--- start of DATASET CONTENT ---
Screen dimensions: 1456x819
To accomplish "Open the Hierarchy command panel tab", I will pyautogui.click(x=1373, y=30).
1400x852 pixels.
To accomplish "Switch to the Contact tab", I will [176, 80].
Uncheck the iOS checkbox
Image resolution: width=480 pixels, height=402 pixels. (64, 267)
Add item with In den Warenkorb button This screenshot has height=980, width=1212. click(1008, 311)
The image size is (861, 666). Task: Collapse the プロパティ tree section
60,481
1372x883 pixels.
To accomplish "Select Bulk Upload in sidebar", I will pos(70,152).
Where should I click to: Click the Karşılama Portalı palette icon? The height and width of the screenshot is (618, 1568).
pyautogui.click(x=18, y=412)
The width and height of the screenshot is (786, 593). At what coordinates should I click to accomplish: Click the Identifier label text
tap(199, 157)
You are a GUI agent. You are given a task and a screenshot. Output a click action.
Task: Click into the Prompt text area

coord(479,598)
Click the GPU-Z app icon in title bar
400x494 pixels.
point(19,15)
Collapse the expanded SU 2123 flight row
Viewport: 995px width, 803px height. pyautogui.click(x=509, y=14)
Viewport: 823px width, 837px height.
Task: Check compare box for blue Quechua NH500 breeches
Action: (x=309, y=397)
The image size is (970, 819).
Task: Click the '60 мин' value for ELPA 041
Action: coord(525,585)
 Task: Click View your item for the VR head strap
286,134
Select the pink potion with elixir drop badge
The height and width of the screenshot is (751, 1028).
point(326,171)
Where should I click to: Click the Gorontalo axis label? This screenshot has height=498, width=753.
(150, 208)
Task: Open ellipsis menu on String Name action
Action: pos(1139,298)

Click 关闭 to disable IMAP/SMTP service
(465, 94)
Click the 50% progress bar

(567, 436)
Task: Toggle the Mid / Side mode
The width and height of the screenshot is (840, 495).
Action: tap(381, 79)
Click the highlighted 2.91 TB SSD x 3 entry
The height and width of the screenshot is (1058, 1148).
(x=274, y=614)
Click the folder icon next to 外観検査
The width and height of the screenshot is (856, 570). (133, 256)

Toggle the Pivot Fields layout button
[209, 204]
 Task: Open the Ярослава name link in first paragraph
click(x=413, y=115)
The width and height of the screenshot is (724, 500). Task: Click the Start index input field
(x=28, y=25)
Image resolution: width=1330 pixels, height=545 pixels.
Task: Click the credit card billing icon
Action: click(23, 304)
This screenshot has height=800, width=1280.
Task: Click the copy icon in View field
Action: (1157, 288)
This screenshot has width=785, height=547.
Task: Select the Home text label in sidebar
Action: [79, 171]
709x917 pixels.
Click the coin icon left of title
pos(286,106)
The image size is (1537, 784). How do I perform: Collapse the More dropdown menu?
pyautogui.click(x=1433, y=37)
--- end of DATASET CONTENT ---
_DIRECTIONS_:
Format the lines from the start of the listing through the line containing "I will pos(70,152).", inclusive, as a JSON list of strings with one string per line, omitting blank lines.

_EXPECTED OUTPUT_:
[
  "Screen dimensions: 1456x819",
  "To accomplish \"Open the Hierarchy command panel tab\", I will pyautogui.click(x=1373, y=30).",
  "1400x852 pixels.",
  "To accomplish \"Switch to the Contact tab\", I will [176, 80].",
  "Uncheck the iOS checkbox",
  "Image resolution: width=480 pixels, height=402 pixels. (64, 267)",
  "Add item with In den Warenkorb button This screenshot has height=980, width=1212. click(1008, 311)",
  "The image size is (861, 666). Task: Collapse the プロパティ tree section",
  "60,481",
  "1372x883 pixels.",
  "To accomplish \"Select Bulk Upload in sidebar\", I will pos(70,152)."
]